The programme is being funded by the Sir Bobby Robson Foundation and targets the region’s high incidence and low survival rates of the cancer, also known as colorectal cancer.
The project, known as COLO-SPEED, will see 18 regional NHS endoscopy units recruite up to 5,000 patients a year to speed up research into the disease.
Units in Sunderland, South Tyneside, Hartlepool, North Tees, Gateshead, North Tyneside and Cramlington have signed up to the scheme.
Professor Colin Rees, Professor of Gastroenterology at Newcastle University and South Tyneside and Sunderland NHS Foundation Trust, is an expert in endoscopy.
Prof Rees said: “To use a football analogy, if you had to build the stadium and source the players and supporters every time you played a match, it would be a very slow process.
“Thanks to this funding from the Sir Bobby Robson Foundation, COLO-SPEED will ensure everything we need is already in place when we have to find the answer to a question through targeted research.”
In the UK, 40,000 people are diagnosed with bowel cancer each year and rates are very high in the North East.
The region also has one of the lowest survival rates across both genders among the lowest in the country.
Professor Rees added: “Most bowel cancer cases and deaths are preventable through a combination of lifestyle changes, finding and removing growths within the bowel that may become cancerous, or by taking drugs like aspirin to help prevent growths forming.
“We know we can make a real difference through targeted research and COLO-SPEED is something we believe will be a world-leading model for prevention and early diagnosis research.
“We’re very grateful to everyone who has donated to the Sir Bobby Robson Foundation to help make it a reality.

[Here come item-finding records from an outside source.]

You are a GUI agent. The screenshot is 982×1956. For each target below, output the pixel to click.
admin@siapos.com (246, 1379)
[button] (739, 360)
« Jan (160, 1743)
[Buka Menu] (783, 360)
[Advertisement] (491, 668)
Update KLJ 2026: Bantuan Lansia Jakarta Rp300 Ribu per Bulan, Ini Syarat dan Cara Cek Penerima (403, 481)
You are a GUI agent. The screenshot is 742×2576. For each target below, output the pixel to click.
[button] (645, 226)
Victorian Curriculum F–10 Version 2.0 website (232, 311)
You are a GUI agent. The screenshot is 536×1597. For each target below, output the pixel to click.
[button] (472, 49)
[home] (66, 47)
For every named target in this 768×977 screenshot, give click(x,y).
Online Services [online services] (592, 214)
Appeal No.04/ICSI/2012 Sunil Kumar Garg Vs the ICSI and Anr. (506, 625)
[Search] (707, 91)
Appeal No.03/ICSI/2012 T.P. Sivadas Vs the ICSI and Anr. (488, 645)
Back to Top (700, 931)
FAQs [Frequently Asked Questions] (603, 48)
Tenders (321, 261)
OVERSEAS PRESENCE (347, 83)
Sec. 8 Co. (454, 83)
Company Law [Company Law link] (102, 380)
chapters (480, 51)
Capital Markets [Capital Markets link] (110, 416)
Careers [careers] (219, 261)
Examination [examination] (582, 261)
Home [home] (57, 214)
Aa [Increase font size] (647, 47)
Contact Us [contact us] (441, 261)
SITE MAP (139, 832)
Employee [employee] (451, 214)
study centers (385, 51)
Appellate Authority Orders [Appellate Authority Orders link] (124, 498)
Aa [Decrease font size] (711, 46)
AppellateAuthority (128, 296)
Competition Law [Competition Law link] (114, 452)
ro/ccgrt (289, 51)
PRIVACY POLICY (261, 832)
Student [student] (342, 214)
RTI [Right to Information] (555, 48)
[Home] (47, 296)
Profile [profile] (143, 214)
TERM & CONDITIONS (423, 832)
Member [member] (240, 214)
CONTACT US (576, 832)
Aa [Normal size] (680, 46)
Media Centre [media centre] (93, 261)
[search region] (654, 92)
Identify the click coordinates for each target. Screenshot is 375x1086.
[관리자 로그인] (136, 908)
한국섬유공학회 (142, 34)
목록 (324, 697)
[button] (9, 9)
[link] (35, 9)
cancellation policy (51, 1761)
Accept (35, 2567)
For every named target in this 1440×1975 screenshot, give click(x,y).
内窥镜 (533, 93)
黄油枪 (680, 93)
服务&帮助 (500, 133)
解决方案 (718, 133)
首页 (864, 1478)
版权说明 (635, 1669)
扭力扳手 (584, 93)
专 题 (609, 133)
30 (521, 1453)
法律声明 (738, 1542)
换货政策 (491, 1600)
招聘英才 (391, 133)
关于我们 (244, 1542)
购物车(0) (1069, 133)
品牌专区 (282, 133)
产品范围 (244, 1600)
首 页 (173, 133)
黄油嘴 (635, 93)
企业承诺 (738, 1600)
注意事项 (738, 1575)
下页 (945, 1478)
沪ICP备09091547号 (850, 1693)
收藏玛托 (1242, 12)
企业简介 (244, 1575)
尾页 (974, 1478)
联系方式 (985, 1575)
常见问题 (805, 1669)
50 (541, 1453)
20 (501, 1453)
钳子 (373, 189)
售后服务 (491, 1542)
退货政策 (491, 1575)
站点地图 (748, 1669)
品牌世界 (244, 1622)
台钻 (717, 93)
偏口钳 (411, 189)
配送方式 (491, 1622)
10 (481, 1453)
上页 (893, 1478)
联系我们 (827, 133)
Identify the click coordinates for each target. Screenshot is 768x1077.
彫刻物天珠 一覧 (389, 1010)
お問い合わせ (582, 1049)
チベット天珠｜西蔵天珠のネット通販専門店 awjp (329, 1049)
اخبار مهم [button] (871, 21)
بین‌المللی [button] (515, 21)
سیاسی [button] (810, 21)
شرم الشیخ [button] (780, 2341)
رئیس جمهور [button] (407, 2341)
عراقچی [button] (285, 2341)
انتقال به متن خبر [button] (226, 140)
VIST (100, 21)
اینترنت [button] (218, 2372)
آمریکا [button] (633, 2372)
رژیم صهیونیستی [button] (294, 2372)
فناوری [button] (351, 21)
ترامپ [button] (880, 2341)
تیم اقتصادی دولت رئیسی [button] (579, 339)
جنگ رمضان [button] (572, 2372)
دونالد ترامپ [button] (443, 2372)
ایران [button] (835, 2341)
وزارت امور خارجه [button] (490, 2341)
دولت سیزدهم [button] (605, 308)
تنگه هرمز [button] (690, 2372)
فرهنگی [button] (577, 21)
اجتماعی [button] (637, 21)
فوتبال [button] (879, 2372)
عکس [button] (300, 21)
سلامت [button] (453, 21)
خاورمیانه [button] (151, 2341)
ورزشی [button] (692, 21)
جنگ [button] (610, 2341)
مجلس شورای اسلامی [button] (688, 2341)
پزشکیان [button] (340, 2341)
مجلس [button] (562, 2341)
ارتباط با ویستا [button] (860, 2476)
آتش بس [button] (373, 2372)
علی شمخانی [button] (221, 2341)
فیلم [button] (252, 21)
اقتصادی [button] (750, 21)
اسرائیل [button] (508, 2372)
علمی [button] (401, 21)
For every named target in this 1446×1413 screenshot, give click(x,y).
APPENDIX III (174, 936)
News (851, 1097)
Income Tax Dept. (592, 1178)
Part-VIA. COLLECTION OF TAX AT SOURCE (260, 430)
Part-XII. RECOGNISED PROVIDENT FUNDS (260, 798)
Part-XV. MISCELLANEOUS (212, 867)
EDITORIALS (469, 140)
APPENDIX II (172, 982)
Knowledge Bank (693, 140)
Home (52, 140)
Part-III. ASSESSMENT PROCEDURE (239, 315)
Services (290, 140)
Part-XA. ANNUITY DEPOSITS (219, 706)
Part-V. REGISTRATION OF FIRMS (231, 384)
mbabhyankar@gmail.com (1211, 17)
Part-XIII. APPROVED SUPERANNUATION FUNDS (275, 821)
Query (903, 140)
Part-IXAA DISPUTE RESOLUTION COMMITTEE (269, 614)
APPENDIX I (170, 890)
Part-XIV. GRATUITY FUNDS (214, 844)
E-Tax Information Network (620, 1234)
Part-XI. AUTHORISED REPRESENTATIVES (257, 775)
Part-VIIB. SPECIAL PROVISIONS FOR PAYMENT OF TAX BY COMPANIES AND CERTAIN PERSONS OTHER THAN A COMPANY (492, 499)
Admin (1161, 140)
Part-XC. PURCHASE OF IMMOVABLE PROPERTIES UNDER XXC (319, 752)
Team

Sir Bobby’s wife Lady Elsie said: “Bob’s aim when he began our Foundation was to fund research that he could see would make a difference, not just here in the North East, but around the world.
“As ever, it will need to be a great team effort to succeed and, through Professor Rees, we know there’s a wonderful enthusiasm from across the whole region to get involved in this project.”
Sir Bobby Robson launched his Foundation in 2008 to help find more effective ways to detect and treat cancer.